Seniman mementaskan pertunjukan seni bertajuk Shangrila - Dynamic Yunnan. (BP/ata)

KUNMING, BALIPOST.com – Yang Liping, seniman tari sekaligus koreografer dari suku minoritas Bai Yunnan, dengan jenius memadukan seni tradisional dan modern menjadi sebuah pertunjukan seni bertajuk Shangrila – Dynamic Yunnan.

Melukiskan tentang perjalanan hidup manusia menghadapi berbagai tantangan berdasarkan berbagai legenda suku-suku minoritas di Yunnan, pertunjukan berdurasi 1,5 jam ini begitu menggetarkan sekaligus menghanyutkan.

Delegasi dari Bali yang terdiri dari sejumlah perbekel, lurah dan bendesa atas undangan Pemerintah Provinsi Yunnan mendapatkan kesempatan menyaksikan pertunjukan yang dipentaskan di Teater Seni Yunnan di Kota Kunming ini, Senin (13/10) malam. Dynamic Yunnan memenangkan lima penghargaan utama di National Lotus Awards, termasuk Penghargaan Emas untuk Tari Spektakuler, Koreografi Terbaik, dan Penampil Wanita Terbaik.

Yang Liping menghabiskan waktu bertahun-tahun melakukan riset dan mengunjungi desa-desa terpencil, tempat 26 suku minoritas di Yunnan bermukim. Yang pula yang memilih lebih dari 60 petani yang memiliki bakat menari dan menyanyi.

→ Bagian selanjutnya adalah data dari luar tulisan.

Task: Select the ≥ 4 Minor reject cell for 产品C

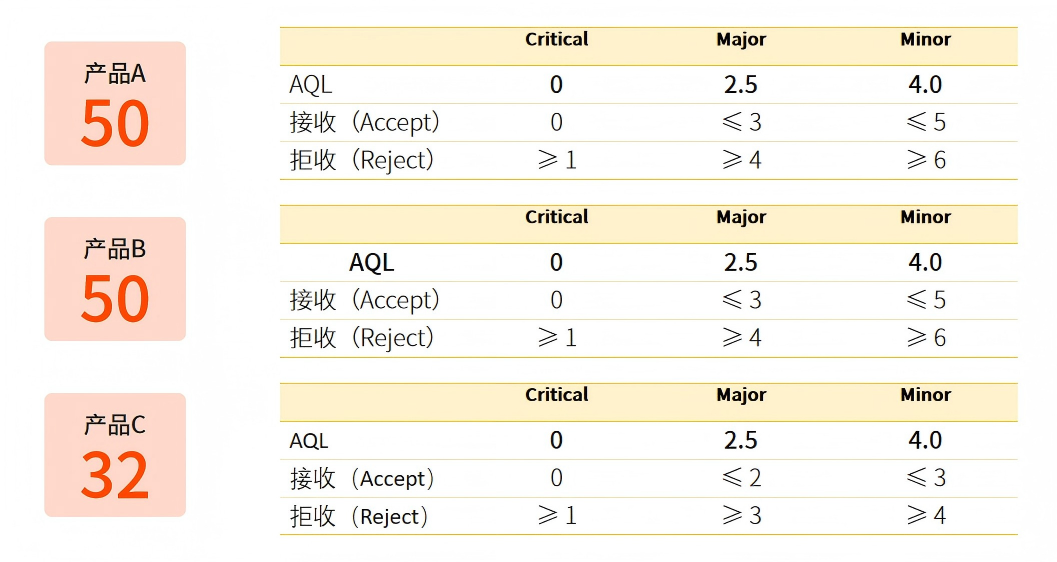Action: (x=925, y=516)
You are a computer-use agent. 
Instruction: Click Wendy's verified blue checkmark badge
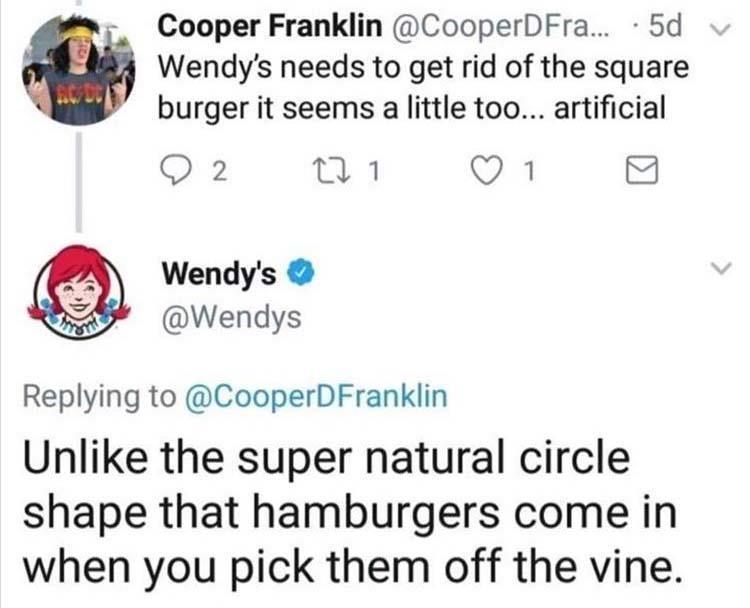pyautogui.click(x=300, y=274)
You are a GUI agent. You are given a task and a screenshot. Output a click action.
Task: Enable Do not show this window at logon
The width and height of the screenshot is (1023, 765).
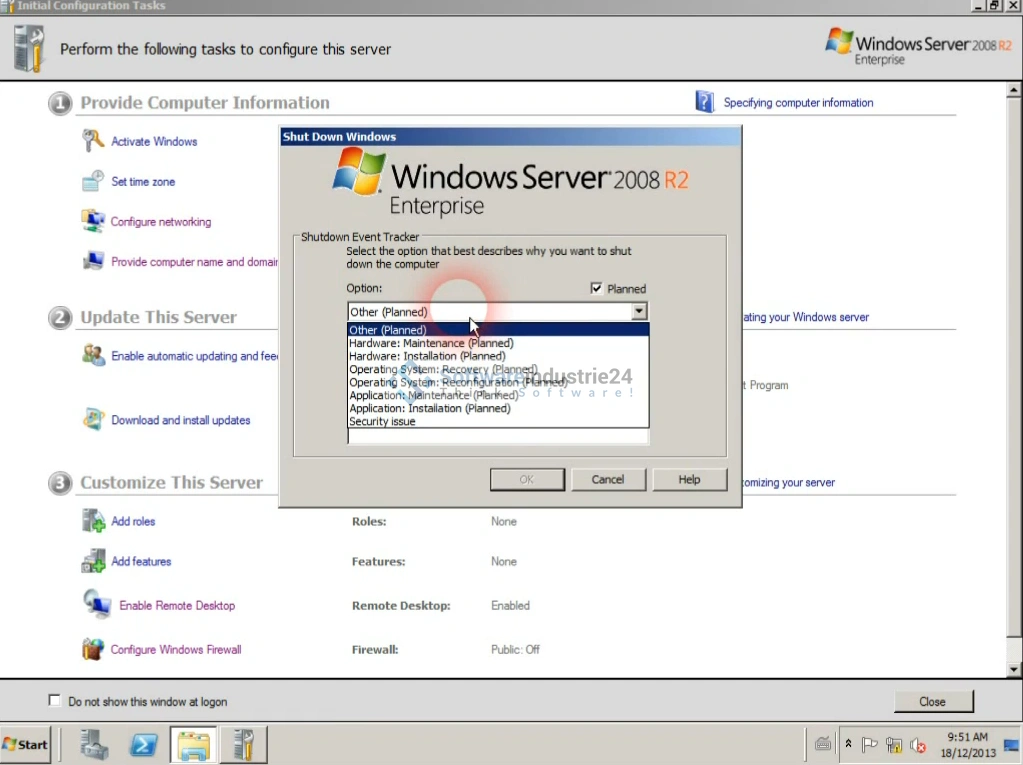pyautogui.click(x=55, y=702)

Secara keseluruhan Dynamic Yunnan dibagi menjadi 6 babak mulai dengan prolog, dilanjutkan dengan babak tentang matahari, babak tentang bumi, babak tentang kampung halaman, babak tentang perjalanan suci dan ditutup dengan epilog.

Para penari yang dipilih Yang Liping dari desa-desa kecil di Yunnan ini nampak begitu menjiwai setiap tarian yang dibawakan. Tata panggung, suara dan lampu benar-benar yang digarap dengan sangat profesional menjadikan pertunjukan dengan tiket masuk 200 hingga 520 Yuan atau setara Rp465 ribu hingga Rp1,2 juta ini tidak menyisakan waktu bagi penonton untuk merasa bosan.

Baca juga:  Siapkan Regu Berprestasi Tinggi, Kwarcab Badung Gelar Lomba Tingkat III

Drum Jadi Simbol Suci

Dalam babak tentang matahari, para penari dengan apik dan penuh energi memainkan alat musik drum. Hampir semua suku-suku minoritas di Yunnan menjadikan drum bukan saja alat musik melainkan juga simbol suci yang melambangkan penciptaan bumi dan manusia dari alat genital laki-laki dan perempuan.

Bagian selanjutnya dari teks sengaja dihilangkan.